--- Data records Enclosed Below ---

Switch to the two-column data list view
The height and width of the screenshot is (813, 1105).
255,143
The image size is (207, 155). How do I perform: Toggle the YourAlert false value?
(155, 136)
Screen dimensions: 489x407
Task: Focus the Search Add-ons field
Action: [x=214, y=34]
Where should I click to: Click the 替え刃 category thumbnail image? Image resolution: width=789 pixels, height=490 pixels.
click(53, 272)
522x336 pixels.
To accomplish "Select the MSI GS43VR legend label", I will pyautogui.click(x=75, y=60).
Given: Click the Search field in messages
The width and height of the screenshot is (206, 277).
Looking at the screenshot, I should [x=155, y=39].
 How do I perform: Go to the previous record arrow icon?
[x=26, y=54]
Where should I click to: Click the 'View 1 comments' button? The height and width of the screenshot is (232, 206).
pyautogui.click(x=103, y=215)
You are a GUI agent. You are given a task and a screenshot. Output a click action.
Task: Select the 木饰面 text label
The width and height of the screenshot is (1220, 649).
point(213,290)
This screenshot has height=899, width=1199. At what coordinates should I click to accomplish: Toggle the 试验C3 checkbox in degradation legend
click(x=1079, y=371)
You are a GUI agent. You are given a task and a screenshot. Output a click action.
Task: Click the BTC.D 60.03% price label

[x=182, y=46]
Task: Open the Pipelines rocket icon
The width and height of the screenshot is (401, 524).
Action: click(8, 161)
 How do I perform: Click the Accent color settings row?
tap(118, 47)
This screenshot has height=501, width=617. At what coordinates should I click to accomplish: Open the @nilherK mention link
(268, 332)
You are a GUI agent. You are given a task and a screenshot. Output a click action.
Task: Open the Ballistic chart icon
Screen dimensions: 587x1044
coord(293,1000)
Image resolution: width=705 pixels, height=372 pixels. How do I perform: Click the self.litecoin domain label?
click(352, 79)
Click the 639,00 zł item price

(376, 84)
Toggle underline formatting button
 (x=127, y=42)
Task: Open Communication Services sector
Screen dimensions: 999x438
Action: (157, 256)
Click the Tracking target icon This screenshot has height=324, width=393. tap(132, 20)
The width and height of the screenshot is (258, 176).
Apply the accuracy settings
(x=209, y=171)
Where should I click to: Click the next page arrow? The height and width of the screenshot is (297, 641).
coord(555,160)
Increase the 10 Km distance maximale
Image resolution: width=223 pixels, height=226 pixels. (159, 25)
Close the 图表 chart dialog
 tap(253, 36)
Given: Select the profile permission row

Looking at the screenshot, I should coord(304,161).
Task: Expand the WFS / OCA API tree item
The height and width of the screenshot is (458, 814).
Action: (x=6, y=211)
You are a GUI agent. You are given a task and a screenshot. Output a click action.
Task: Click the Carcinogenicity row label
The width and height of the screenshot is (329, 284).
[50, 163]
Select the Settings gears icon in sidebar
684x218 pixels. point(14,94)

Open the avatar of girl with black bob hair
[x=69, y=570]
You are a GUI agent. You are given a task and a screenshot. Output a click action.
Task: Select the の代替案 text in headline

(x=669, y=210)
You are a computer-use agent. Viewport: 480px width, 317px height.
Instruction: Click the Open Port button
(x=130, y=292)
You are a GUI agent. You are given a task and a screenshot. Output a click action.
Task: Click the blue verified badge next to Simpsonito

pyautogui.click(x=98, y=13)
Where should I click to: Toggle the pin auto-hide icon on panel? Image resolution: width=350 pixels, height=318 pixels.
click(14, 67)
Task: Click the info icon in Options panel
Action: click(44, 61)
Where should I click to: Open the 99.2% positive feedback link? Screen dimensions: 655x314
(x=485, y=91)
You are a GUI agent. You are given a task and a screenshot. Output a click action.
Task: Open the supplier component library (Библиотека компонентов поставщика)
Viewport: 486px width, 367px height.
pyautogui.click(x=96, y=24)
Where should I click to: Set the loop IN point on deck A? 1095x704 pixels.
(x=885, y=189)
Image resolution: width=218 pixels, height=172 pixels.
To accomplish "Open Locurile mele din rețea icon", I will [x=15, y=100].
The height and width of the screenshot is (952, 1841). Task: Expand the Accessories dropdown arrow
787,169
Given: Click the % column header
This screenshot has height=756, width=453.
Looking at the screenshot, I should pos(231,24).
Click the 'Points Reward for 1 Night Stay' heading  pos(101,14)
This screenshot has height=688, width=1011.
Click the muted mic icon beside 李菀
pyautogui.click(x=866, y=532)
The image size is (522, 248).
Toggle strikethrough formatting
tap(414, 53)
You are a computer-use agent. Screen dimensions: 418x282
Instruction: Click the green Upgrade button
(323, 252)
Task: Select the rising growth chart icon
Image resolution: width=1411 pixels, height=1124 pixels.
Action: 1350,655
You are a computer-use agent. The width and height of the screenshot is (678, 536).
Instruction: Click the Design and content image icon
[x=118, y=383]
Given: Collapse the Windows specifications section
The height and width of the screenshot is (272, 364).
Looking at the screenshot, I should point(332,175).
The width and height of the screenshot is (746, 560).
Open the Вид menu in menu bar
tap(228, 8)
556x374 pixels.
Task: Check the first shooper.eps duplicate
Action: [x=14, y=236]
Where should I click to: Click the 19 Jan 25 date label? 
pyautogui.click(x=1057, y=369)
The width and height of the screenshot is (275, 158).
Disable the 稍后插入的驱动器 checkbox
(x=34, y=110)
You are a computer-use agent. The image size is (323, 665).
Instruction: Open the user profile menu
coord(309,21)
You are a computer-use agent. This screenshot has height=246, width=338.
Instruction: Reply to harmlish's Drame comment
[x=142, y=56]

--- End of Enclosed Data records ---

- **Exercise instructions**: Reproduce the records above exactly, character for character.

- **Exercise output**:
Switch to the two-column data list view
The height and width of the screenshot is (813, 1105).
255,143
The image size is (207, 155). How do I perform: Toggle the YourAlert false value?
(155, 136)
Screen dimensions: 489x407
Task: Focus the Search Add-ons field
Action: [x=214, y=34]
Where should I click to: Click the 替え刃 category thumbnail image? Image resolution: width=789 pixels, height=490 pixels.
click(53, 272)
522x336 pixels.
To accomplish "Select the MSI GS43VR legend label", I will pyautogui.click(x=75, y=60).
Given: Click the Search field in messages
The width and height of the screenshot is (206, 277).
Looking at the screenshot, I should [x=155, y=39].
 How do I perform: Go to the previous record arrow icon?
[x=26, y=54]
Where should I click to: Click the 'View 1 comments' button? The height and width of the screenshot is (232, 206).
pyautogui.click(x=103, y=215)
You are a GUI agent. You are given a task and a screenshot. Output a click action.
Task: Select the 木饰面 text label
The width and height of the screenshot is (1220, 649).
point(213,290)
This screenshot has height=899, width=1199. At what coordinates should I click to accomplish: Toggle the 试验C3 checkbox in degradation legend
click(x=1079, y=371)
You are a GUI agent. You are given a task and a screenshot. Output a click action.
Task: Click the BTC.D 60.03% price label

[x=182, y=46]
Task: Open the Pipelines rocket icon
The width and height of the screenshot is (401, 524).
Action: click(8, 161)
 How do I perform: Click the Accent color settings row?
tap(118, 47)
This screenshot has height=501, width=617. At what coordinates should I click to accomplish: Open the @nilherK mention link
(268, 332)
You are a GUI agent. You are given a task and a screenshot. Output a click action.
Task: Open the Ballistic chart icon
Screen dimensions: 587x1044
coord(293,1000)
Image resolution: width=705 pixels, height=372 pixels. How do I perform: Click the self.litecoin domain label?
click(352, 79)
Click the 639,00 zł item price

(376, 84)
Toggle underline formatting button
 (x=127, y=42)
Task: Open Communication Services sector
Screen dimensions: 999x438
Action: (157, 256)
Click the Tracking target icon This screenshot has height=324, width=393. tap(132, 20)
The width and height of the screenshot is (258, 176).
Apply the accuracy settings
(x=209, y=171)
Where should I click to: Click the next page arrow? The height and width of the screenshot is (297, 641).
coord(555,160)
Increase the 10 Km distance maximale
Image resolution: width=223 pixels, height=226 pixels. (159, 25)
Close the 图表 chart dialog
 tap(253, 36)
Given: Select the profile permission row

Looking at the screenshot, I should coord(304,161).
Task: Expand the WFS / OCA API tree item
The height and width of the screenshot is (458, 814).
Action: (x=6, y=211)
You are a GUI agent. You are given a task and a screenshot. Output a click action.
Task: Click the Carcinogenicity row label
The width and height of the screenshot is (329, 284).
[50, 163]
Select the Settings gears icon in sidebar
684x218 pixels. point(14,94)

Open the avatar of girl with black bob hair
[x=69, y=570]
You are a GUI agent. You are given a task and a screenshot. Output a click action.
Task: Select the の代替案 text in headline

(x=669, y=210)
You are a computer-use agent. Viewport: 480px width, 317px height.
Instruction: Click the Open Port button
(x=130, y=292)
You are a GUI agent. You are given a task and a screenshot. Output a click action.
Task: Click the blue verified badge next to Simpsonito

pyautogui.click(x=98, y=13)
Where should I click to: Toggle the pin auto-hide icon on panel? Image resolution: width=350 pixels, height=318 pixels.
click(14, 67)
Task: Click the info icon in Options panel
Action: click(44, 61)
Where should I click to: Open the 99.2% positive feedback link? Screen dimensions: 655x314
(x=485, y=91)
You are a GUI agent. You are given a task and a screenshot. Output a click action.
Task: Open the supplier component library (Библиотека компонентов поставщика)
Viewport: 486px width, 367px height.
pyautogui.click(x=96, y=24)
Where should I click to: Set the loop IN point on deck A? 1095x704 pixels.
(x=885, y=189)
Image resolution: width=218 pixels, height=172 pixels.
To accomplish "Open Locurile mele din rețea icon", I will [x=15, y=100].
The height and width of the screenshot is (952, 1841). Task: Expand the Accessories dropdown arrow
787,169
Given: Click the % column header
This screenshot has height=756, width=453.
Looking at the screenshot, I should pos(231,24).
Click the 'Points Reward for 1 Night Stay' heading  pos(101,14)
This screenshot has height=688, width=1011.
Click the muted mic icon beside 李菀
pyautogui.click(x=866, y=532)
The image size is (522, 248).
Toggle strikethrough formatting
tap(414, 53)
You are a computer-use agent. Screen dimensions: 418x282
Instruction: Click the green Upgrade button
(323, 252)
Task: Select the rising growth chart icon
Image resolution: width=1411 pixels, height=1124 pixels.
Action: 1350,655
You are a computer-use agent. The width and height of the screenshot is (678, 536).
Instruction: Click the Design and content image icon
[x=118, y=383]
Given: Collapse the Windows specifications section
The height and width of the screenshot is (272, 364).
Looking at the screenshot, I should point(332,175).
The width and height of the screenshot is (746, 560).
Open the Вид menu in menu bar
tap(228, 8)
556x374 pixels.
Task: Check the first shooper.eps duplicate
Action: [x=14, y=236]
Where should I click to: Click the 19 Jan 25 date label? 
pyautogui.click(x=1057, y=369)
The width and height of the screenshot is (275, 158).
Disable the 稍后插入的驱动器 checkbox
(x=34, y=110)
You are a computer-use agent. The image size is (323, 665).
Instruction: Open the user profile menu
coord(309,21)
You are a computer-use agent. This screenshot has height=246, width=338.
Instruction: Reply to harmlish's Drame comment
[x=142, y=56]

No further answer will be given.